I'm eager to see how he elaborates on this in the coming months.
His elaboration further in the article resonated even more than the grammatical exercise. Marty discussed his discomfort with some people attaching "Christian" to un-religious aspects of life. The example he gave: finding a contractor who advertised himself as a "Christian Plumber." Marty's quip - that there is nothing inherently holy or spiritual about unclogging a toilet - stuck with me as I repainted the bathroom this morning.
I mulled over the adjective-noun point Marty made. There is a significance in saying one is a "married man" vs. calling oneself "a husband." It's significant that I call myself a "history teacher" and that there is really no honest way of un-nouning the "teacher" part of that statement; it speaks to how central the students really must be.
So, am I a "Christian husband?" I've never used that phraseology before, nor have I ever called myself a "Christian father." It would seem to me that the moral, philosophical, and emotional bonds implied by the very word husband or father make the assertion of "Christian" redundant. Of course it informs and guides. Further, Christianity certainly doesn't have a monopoly on the rules governing those relations. So even though I am a "Christian Father" or "Christian Husband" it seems awkward and unnecessary to glue the words together.

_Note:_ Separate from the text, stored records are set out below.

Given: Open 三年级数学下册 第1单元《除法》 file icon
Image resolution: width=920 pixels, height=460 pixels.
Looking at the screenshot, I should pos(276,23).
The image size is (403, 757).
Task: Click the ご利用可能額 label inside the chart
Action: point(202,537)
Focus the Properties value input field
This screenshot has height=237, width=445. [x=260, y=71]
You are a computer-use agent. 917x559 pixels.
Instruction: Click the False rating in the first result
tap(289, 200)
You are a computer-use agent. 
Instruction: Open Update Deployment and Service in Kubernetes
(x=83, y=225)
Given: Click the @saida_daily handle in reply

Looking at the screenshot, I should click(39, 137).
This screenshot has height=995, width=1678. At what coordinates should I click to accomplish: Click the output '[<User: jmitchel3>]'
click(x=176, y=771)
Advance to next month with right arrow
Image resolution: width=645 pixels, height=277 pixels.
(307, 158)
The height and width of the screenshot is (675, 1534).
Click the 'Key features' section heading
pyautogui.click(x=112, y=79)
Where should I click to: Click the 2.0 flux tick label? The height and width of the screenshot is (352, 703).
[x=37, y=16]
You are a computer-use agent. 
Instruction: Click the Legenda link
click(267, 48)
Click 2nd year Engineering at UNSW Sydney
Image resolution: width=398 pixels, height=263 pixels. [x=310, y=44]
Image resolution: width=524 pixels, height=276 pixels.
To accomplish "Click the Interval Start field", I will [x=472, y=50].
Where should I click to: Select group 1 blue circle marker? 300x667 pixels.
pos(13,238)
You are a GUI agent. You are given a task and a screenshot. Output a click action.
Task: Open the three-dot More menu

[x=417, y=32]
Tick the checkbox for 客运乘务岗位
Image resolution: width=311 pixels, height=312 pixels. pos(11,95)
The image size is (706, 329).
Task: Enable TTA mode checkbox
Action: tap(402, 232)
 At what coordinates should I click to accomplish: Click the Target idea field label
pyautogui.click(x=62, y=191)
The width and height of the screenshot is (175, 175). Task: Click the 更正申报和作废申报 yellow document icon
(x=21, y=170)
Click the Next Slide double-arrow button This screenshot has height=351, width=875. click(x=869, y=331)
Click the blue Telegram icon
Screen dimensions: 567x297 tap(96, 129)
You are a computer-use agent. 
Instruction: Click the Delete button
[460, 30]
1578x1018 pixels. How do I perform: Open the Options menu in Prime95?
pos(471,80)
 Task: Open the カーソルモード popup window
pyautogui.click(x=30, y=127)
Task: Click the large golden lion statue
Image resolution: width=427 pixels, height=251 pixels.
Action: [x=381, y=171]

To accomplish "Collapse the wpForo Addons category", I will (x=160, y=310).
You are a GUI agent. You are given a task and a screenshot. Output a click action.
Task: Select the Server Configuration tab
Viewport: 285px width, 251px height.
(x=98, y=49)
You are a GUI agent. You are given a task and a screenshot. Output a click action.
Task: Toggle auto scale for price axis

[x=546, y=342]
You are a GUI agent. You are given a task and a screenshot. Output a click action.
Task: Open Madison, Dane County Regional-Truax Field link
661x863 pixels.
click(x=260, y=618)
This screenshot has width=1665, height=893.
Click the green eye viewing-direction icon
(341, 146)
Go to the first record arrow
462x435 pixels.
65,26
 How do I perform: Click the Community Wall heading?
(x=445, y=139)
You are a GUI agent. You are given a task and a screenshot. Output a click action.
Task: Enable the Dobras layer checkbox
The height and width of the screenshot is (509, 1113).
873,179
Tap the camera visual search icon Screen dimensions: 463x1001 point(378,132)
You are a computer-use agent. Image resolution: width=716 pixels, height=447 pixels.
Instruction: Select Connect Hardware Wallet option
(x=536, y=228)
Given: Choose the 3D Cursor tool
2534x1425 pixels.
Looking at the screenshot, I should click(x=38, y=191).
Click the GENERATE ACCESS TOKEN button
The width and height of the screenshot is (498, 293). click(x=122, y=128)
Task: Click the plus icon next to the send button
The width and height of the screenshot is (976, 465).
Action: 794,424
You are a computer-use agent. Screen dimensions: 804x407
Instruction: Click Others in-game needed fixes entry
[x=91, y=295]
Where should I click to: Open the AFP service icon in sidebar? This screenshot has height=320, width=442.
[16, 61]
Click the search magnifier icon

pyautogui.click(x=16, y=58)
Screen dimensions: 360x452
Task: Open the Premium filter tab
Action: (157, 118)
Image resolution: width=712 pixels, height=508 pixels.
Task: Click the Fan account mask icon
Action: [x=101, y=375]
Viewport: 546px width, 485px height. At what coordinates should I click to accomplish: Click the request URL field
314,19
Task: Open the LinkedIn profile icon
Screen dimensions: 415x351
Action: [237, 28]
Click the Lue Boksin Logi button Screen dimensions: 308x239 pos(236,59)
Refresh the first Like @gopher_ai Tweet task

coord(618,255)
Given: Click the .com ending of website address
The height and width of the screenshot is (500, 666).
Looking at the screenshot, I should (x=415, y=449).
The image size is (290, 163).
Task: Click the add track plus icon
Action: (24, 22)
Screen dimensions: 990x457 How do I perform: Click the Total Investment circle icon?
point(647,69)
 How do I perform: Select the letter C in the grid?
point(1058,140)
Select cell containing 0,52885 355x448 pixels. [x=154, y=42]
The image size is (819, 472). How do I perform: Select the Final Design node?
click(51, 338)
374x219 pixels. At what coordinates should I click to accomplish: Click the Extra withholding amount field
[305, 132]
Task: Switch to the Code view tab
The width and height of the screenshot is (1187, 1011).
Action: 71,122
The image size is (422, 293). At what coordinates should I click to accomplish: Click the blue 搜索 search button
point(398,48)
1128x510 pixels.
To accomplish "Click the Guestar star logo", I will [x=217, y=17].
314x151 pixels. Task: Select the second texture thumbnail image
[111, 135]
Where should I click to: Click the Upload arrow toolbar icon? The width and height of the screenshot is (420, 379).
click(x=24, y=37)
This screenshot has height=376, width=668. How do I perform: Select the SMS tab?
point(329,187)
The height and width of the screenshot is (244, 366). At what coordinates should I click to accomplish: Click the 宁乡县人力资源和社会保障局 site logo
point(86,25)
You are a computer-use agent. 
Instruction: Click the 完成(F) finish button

What about "Christian Teacher?" Given that I teach in a public school setting that sets me in a position of influence with many diverse children, there's an ethical problem to overtly advertising oneself as an adherent to any faith. But I hesitate to use Marty's plumber analogy for teaching. There's nothing necessarily holy or sacred about my job, yet lessons from Christianity have unmistakably guided and informed the way I treat colleagues and students. Further, I do often think of teaching (and many other jobs) as a "calling" and I can't dismiss the spiritual components of what guided me into this field.
It's been my fortune to have always bumped into gifted speakers who can articulate deep matters of faith: former pastors, the right kinds of reading, and now, it would seem, Pastor Marty writing in a column of a magazine I half-heartedly leafed through. It's been my fortune to have heard a consistent message that the secular and the spiritual can exist concurrently, that there is room for toleration of ambiguity, and that one can avoid a path of dogmatism and judgmentalism.